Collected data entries
***

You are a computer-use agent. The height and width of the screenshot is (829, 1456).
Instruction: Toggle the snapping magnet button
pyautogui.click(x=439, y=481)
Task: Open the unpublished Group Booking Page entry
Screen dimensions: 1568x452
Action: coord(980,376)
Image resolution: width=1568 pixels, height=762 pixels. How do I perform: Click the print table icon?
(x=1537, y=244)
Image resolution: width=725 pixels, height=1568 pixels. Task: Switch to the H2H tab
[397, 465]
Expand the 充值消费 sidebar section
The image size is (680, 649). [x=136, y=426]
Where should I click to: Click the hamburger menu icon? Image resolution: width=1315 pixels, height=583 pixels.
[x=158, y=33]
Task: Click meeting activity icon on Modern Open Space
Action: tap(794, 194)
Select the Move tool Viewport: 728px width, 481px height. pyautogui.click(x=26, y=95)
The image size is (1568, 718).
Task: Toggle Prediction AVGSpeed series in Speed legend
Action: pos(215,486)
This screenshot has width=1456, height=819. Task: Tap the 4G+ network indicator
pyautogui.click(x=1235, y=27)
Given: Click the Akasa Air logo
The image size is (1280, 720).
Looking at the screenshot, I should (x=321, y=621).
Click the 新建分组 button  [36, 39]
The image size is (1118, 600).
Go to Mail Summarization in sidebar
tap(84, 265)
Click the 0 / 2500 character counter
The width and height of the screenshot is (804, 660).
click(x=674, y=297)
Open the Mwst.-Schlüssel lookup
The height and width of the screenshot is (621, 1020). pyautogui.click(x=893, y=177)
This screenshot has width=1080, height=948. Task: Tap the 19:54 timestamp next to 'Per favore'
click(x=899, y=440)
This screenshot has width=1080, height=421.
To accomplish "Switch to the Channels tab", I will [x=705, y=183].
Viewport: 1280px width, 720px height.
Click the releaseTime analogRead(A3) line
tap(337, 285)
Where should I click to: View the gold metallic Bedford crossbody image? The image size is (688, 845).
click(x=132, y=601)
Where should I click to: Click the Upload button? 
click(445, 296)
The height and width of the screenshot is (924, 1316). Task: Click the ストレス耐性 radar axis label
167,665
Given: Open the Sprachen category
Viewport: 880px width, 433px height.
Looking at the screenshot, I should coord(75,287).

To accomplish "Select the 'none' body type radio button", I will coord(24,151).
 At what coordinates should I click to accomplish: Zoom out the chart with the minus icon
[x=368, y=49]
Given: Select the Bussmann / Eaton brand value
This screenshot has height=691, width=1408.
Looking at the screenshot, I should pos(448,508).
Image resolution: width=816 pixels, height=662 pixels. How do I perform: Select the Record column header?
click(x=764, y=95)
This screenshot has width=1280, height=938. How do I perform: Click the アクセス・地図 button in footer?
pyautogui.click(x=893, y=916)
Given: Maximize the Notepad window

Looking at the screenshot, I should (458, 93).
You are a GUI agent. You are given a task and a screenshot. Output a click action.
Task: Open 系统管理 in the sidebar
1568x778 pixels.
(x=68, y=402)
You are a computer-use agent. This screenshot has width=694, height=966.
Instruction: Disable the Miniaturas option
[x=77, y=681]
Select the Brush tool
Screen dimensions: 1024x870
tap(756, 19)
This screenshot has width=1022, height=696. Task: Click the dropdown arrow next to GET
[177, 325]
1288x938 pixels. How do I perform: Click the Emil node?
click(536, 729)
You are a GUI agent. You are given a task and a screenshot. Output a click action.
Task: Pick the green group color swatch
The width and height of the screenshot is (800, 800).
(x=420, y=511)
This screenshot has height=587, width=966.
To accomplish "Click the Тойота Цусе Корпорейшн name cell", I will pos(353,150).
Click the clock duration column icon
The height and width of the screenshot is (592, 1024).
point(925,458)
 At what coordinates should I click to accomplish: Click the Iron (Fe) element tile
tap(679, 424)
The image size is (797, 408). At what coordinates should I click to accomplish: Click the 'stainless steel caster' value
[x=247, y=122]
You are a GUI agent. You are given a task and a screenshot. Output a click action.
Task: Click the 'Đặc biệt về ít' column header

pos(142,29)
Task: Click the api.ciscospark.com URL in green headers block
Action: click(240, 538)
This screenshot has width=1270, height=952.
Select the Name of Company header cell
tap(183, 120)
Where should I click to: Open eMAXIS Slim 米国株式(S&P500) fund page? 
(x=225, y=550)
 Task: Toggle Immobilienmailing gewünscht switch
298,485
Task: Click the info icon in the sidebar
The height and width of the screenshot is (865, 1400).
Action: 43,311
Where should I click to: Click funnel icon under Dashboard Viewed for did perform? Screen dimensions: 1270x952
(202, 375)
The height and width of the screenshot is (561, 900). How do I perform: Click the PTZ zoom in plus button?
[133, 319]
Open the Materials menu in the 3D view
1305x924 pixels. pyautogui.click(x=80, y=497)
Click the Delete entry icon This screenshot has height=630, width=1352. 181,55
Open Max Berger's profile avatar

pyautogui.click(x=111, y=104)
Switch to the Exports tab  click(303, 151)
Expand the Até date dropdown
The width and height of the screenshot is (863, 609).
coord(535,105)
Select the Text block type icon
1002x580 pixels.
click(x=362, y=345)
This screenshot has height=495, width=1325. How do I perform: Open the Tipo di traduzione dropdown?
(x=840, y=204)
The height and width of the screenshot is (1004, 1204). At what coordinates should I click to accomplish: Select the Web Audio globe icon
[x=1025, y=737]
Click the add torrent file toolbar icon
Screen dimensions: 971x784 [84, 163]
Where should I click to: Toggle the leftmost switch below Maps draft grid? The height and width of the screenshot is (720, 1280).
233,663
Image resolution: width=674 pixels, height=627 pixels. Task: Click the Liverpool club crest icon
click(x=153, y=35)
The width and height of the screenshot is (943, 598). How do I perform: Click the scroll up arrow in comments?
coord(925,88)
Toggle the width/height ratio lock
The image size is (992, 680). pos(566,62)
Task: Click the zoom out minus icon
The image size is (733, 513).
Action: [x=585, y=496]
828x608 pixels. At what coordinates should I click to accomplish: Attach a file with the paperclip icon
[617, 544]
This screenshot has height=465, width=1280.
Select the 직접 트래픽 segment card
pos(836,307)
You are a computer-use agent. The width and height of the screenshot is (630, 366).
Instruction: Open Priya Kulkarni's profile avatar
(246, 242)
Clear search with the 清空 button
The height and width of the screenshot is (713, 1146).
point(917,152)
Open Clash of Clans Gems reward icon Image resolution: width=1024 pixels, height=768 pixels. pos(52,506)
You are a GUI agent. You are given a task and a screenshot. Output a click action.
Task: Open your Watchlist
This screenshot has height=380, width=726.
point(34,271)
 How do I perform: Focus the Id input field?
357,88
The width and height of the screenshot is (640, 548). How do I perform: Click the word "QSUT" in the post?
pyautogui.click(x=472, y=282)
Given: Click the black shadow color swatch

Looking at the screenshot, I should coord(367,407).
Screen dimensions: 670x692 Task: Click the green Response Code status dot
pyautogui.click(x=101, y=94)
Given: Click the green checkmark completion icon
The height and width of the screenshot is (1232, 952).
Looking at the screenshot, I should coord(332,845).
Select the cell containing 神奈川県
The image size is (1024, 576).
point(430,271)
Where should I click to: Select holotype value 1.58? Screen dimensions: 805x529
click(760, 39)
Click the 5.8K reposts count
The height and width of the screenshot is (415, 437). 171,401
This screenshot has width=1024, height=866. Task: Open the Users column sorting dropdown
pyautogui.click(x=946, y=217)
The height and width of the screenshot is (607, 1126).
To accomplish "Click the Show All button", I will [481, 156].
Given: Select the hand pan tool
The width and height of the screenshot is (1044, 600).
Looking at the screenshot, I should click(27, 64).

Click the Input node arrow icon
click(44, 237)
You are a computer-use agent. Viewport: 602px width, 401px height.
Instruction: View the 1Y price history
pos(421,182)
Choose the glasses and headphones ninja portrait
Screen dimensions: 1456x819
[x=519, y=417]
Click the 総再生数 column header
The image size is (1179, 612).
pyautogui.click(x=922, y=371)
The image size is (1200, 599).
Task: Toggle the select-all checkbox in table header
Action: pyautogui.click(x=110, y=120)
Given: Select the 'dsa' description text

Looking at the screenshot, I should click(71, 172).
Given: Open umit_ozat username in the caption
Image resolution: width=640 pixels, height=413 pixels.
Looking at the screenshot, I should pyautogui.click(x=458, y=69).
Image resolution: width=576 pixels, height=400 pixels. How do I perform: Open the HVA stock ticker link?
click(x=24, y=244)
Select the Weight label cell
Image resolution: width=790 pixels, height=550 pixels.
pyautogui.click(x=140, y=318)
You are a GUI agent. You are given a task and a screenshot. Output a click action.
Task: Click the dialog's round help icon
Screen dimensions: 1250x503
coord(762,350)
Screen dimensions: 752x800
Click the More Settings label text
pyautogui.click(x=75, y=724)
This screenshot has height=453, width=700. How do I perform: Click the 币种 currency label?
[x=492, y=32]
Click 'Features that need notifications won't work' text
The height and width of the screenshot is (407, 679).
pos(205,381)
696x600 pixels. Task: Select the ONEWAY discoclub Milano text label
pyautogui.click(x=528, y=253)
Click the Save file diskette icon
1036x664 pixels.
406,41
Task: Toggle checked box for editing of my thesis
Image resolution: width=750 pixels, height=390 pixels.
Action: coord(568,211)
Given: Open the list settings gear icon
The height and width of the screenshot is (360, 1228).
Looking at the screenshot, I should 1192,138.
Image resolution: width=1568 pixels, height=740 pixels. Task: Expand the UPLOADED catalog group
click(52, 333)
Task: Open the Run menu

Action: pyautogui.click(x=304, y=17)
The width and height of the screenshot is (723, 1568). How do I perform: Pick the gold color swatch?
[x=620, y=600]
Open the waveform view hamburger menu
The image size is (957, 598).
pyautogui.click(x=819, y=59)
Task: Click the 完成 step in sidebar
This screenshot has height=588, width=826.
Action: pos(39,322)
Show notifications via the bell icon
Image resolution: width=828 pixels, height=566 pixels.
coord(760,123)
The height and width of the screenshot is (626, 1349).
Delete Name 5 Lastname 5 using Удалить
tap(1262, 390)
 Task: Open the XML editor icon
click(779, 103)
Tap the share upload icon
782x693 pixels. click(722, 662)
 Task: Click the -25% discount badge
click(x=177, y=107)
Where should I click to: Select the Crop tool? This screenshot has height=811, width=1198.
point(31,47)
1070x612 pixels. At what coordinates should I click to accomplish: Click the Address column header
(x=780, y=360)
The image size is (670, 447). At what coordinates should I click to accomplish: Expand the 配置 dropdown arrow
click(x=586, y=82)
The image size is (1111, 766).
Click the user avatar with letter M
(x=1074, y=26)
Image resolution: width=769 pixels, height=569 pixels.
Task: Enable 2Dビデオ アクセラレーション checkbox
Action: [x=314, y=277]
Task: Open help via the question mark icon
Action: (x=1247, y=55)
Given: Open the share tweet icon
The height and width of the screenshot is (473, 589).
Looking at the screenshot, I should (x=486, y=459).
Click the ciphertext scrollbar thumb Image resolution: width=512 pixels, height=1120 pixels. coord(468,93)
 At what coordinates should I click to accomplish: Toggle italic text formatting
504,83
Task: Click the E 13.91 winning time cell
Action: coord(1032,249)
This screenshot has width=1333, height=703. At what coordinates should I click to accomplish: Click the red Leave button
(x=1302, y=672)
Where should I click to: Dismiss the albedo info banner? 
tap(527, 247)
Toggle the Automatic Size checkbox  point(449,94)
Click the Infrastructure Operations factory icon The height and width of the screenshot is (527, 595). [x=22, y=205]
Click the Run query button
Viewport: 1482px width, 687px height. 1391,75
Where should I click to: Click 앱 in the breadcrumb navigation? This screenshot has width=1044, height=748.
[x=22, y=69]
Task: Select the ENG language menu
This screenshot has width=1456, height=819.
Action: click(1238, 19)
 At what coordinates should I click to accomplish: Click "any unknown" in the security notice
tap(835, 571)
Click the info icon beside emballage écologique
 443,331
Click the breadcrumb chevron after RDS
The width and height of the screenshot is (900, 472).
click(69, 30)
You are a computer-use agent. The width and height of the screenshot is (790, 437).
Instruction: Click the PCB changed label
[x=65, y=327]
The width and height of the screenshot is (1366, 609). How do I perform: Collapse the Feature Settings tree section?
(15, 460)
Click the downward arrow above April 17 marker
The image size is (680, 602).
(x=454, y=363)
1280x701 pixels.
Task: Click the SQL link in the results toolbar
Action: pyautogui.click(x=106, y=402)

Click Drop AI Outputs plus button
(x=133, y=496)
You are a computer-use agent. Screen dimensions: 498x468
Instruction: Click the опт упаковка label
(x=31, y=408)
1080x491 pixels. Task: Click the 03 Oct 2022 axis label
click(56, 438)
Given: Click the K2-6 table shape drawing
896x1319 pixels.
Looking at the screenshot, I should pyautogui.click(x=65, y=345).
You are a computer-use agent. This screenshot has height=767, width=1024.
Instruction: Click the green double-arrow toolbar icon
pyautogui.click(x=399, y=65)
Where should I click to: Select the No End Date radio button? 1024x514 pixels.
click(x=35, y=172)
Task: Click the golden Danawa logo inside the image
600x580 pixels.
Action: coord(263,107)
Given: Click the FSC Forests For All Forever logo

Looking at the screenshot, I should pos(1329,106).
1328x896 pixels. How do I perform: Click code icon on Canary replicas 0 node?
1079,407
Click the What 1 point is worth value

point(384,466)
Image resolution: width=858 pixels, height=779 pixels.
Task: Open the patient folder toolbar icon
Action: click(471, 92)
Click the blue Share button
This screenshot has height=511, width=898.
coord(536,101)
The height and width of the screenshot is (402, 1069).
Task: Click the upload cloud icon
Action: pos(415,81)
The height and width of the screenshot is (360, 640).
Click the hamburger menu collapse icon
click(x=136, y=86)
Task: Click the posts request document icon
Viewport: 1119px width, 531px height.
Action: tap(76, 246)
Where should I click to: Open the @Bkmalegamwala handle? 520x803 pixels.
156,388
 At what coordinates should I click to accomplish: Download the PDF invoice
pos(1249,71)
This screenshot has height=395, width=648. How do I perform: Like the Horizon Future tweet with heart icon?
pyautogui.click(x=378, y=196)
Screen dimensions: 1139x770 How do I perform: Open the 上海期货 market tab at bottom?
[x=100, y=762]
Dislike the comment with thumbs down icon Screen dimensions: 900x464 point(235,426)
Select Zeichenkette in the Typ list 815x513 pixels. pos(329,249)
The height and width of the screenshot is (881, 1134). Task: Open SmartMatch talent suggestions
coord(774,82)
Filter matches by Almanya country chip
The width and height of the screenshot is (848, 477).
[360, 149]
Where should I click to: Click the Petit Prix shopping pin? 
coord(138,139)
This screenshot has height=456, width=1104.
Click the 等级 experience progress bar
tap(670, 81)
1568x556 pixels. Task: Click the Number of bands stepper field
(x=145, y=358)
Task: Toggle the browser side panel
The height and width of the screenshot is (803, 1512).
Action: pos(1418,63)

***

**INSTRUCTIONS FOR THE TASK:**
Reply with the count alone: how many lines of the records contain the string "Show"?

**EXERCISE RESPONSE:**
2